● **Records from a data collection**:
-*-

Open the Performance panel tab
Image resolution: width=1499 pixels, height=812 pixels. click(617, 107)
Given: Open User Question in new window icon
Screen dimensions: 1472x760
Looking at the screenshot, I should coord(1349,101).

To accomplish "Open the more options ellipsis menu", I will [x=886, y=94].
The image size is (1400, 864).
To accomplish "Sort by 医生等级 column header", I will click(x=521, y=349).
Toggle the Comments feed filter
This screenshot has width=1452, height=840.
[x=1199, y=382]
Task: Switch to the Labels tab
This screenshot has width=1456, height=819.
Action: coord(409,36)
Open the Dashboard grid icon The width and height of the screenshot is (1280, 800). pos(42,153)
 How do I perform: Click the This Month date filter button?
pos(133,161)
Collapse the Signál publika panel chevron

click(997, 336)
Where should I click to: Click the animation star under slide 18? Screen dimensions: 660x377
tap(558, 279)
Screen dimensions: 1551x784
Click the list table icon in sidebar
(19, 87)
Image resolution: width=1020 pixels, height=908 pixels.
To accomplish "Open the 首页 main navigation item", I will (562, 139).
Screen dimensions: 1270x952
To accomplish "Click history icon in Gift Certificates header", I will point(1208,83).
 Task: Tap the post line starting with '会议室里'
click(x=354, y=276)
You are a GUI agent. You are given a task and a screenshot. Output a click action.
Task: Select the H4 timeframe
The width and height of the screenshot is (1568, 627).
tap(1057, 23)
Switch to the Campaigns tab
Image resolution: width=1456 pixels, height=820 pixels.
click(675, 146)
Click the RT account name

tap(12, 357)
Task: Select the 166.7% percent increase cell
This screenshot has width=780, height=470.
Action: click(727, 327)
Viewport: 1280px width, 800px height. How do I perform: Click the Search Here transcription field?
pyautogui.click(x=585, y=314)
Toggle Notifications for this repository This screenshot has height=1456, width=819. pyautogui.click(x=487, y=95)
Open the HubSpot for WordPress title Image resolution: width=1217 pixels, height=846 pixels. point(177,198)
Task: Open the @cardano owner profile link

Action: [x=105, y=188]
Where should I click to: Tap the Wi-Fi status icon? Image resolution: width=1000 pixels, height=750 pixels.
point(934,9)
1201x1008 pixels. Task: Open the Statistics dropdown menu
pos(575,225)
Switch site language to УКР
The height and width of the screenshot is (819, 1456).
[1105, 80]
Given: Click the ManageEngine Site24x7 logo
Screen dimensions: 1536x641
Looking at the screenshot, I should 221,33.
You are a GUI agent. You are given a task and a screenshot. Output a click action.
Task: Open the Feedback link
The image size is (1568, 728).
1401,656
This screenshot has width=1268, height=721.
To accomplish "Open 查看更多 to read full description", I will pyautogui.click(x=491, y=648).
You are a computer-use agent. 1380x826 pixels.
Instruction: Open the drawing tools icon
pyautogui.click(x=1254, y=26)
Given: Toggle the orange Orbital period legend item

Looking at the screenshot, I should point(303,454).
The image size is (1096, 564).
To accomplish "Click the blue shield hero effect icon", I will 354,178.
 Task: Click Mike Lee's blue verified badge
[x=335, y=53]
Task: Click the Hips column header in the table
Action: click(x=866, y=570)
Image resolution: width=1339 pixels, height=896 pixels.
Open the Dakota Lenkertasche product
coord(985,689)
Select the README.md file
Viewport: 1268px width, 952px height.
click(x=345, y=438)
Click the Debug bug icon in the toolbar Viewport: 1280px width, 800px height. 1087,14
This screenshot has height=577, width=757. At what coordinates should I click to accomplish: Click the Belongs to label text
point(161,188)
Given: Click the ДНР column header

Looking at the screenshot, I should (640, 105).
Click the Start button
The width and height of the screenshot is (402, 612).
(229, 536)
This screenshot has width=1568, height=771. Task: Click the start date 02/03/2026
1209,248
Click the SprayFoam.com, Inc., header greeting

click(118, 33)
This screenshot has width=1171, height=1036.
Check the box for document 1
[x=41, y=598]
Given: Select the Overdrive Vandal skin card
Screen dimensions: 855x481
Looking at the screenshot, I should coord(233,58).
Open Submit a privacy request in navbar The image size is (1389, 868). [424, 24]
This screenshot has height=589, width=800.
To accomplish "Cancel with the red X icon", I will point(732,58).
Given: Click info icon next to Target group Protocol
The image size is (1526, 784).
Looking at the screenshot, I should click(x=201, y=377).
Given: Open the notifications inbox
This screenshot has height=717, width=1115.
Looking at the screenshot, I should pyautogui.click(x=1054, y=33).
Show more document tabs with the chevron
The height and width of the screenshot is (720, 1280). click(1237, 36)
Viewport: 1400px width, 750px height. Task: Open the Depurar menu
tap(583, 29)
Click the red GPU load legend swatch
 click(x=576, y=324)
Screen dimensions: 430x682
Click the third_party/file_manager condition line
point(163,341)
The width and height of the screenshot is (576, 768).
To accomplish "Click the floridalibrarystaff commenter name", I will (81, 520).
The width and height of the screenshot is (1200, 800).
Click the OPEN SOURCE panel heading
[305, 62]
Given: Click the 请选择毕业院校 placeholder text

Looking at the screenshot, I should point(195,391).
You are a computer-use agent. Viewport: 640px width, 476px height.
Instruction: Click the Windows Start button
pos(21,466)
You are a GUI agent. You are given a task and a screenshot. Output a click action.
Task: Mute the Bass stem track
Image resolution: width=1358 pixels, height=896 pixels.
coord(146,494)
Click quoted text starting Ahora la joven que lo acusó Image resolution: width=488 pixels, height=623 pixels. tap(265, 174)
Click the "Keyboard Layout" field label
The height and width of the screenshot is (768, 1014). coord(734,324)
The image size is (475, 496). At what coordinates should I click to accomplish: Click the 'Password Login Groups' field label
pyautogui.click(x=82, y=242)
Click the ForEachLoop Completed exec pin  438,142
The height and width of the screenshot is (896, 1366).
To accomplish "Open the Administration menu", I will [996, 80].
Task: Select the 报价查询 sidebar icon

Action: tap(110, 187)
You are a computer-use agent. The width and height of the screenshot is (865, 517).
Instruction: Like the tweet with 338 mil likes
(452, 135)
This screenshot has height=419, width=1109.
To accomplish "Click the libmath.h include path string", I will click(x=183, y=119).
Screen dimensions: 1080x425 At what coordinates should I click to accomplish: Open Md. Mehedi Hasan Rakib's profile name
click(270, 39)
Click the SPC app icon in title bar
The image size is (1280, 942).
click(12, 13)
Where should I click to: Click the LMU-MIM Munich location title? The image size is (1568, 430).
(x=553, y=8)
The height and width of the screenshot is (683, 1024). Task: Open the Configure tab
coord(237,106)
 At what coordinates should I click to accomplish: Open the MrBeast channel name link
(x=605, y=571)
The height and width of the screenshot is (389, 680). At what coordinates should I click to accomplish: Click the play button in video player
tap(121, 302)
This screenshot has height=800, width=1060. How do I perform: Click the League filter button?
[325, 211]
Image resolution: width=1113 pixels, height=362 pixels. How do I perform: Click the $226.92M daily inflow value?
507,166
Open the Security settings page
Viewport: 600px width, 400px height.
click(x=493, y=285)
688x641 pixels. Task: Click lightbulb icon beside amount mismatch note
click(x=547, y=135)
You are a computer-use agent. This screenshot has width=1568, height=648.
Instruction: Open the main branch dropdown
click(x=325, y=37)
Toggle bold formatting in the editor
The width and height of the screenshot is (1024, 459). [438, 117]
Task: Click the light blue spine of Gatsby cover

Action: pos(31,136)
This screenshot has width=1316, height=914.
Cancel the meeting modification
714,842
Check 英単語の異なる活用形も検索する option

-*-

● **Directive**: Copy the lines above word for word, beginning with the line containing "This screenshot has height=577, width=757." and continuing through the line containing "I will point(732,58).".

● **Task solution**:
This screenshot has height=577, width=757. At what coordinates should I click to accomplish: Click the Belongs to label text
point(161,188)
Given: Click the ДНР column header

Looking at the screenshot, I should (640, 105).
Click the Start button
The width and height of the screenshot is (402, 612).
(229, 536)
This screenshot has width=1568, height=771. Task: Click the start date 02/03/2026
1209,248
Click the SprayFoam.com, Inc., header greeting

click(118, 33)
This screenshot has width=1171, height=1036.
Check the box for document 1
[x=41, y=598]
Given: Select the Overdrive Vandal skin card
Screen dimensions: 855x481
Looking at the screenshot, I should coord(233,58).
Open Submit a privacy request in navbar The image size is (1389, 868). [424, 24]
This screenshot has height=589, width=800.
To accomplish "Cancel with the red X icon", I will point(732,58).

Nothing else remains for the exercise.